Running models locally on your Mac keeps data private and eliminates API costs. Apple Silicon (M1/M2/M3/M4) is particularly well-suited for this.

Option 1: Ollama (easiest)

Installation

brew install ollama

Download a model

ollama pull gemma4:e4b
ollama pull qwen3.5:8b
ollama pull gemma4:26b-moe

Start the server

ollama serve

Configure MonoClaw

monoclaw config set model.custom.endpoint "http://localhost:11434/v1"
monoclaw config set model.custom.api_key "ollama"
monoclaw config set model.custom.name "gemma4:e4b"
monoclaw config set model.custom.context_length 65536

Option 2: llama.cpp (most control)

Installation

brew install llama.cpp

Download a GGUF model

Download from Hugging Face:

huggingface-cli download bartowski/Gemma-4-E4B-Instruct-GGUF --include "*Q4_K_M.gguf"

Start the server

llama-server \
  -m Gemma-4-E4B-Instruct-Q4_K_M.gguf \
  -c 65536 \
  --host 0.0.0.0 \
  --port 8080

Configure MonoClaw

monoclaw config set model.custom.endpoint "http://localhost:8080/v1"
monoclaw config set model.custom.api_key "none"

Option 3: MLX (Apple Silicon optimized)

********************

▶ Tasks to carry out
A) In one to three sentences, state why the Mac local-model guide recommends running models locally on a Mac.
B) Echo the Mac local-model guide word for word, starting at "llama-server \" and ending at "(Apple Silicon optimized)".
C) Proceed with the Mac local-model guide from the point where it stops.
The data that follows is separate material, apart from the Mac local-model guide.

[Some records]

********************

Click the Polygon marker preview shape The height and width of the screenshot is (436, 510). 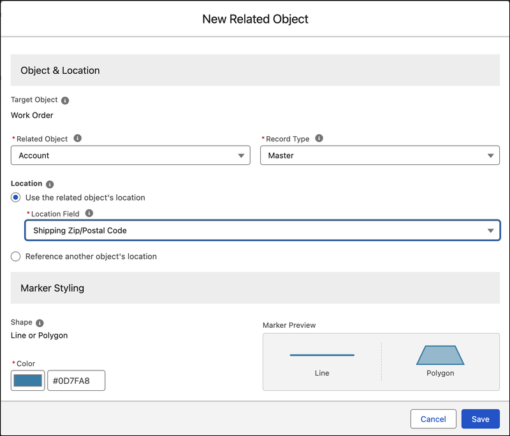(x=440, y=355)
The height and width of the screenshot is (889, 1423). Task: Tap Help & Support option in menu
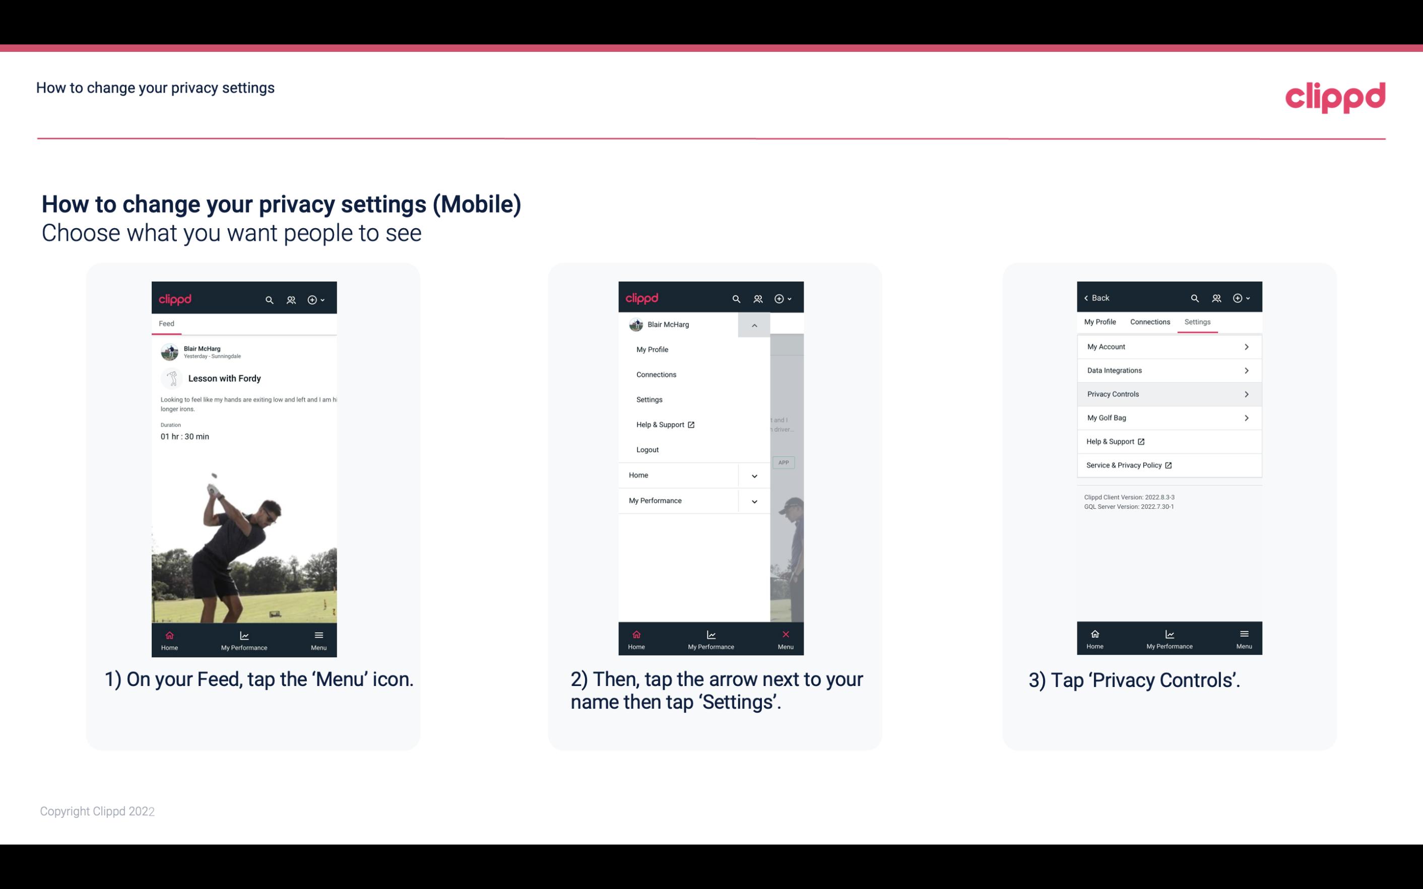[664, 424]
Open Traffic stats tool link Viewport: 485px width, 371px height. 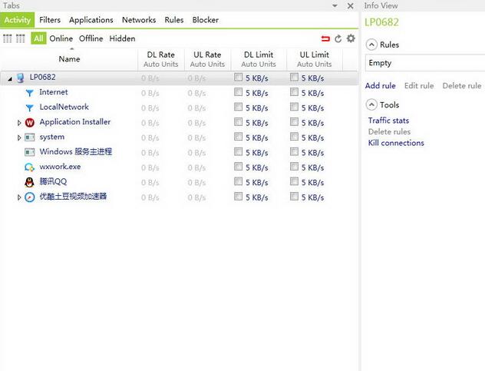point(388,121)
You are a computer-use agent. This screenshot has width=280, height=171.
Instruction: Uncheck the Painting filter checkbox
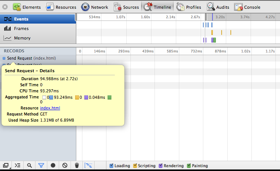click(x=188, y=166)
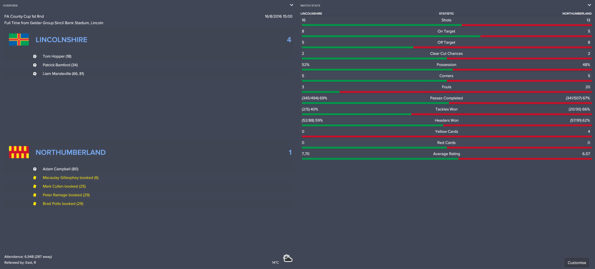Click the Northumberland flag icon

pos(19,152)
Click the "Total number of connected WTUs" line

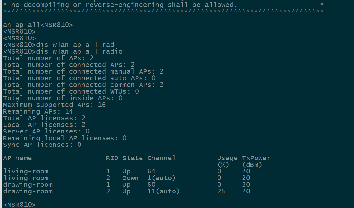[71, 91]
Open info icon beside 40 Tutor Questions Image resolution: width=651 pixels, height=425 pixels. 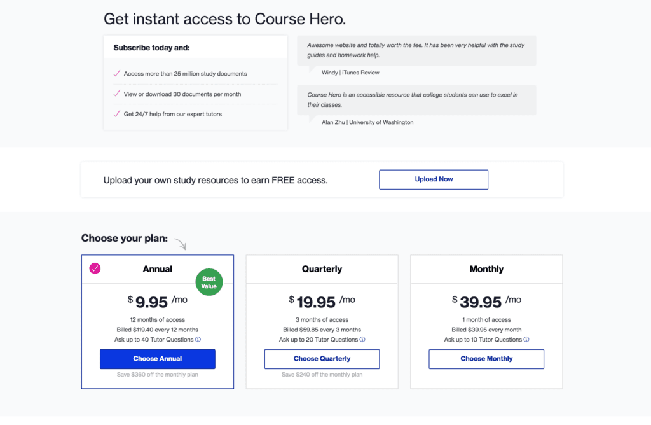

********************

▶ Exercise answers
A) Running models locally keeps data private and eliminates API costs.

B)
llama-server \
  -m Gemma-4-E4B-Instruct-Q4_K_M.gguf \
  -c 65536 \
  --host 0.0.0.0 \
  --port 8080

Configure MonoClaw

monoclaw config set model.custom.endpoint "http://localhost:8080/v1"
monoclaw config set model.custom.api_key "none"

Option 3: MLX (Apple Silicon optimized)

C)
Installation

pip install mlx-lm

Start the server

python -m mlx_lm.server --model mlx-community/Gemma-4-E4B-Instruct-4bit

Configure MonoClaw

monoclaw config set model.custom.endpoint "http://localhost:8080/v1"

Model recommendations for Mac

ModelSizeRAM neededSpeed (tok/s)Best for
Gemma 4 E4B2.8GB3.5GB60Default choice, lightning speed, low RAM impact
Qwen 3.5 8B4.7GB6.0GB55Excellent general coding and multi-step tasks
Gemma 4 26B MoE14.0GB15.5GB45Deep reasoning, runs fast (3.8B active params) but tight on RAM
Qwen 3.5 14B8.2GB9.5GB30High logic complexity, requires closing background apps

Benchmarks on M4 Mac (16GB unified RAM). Speed varies by quantization (recommending Q4_K_M).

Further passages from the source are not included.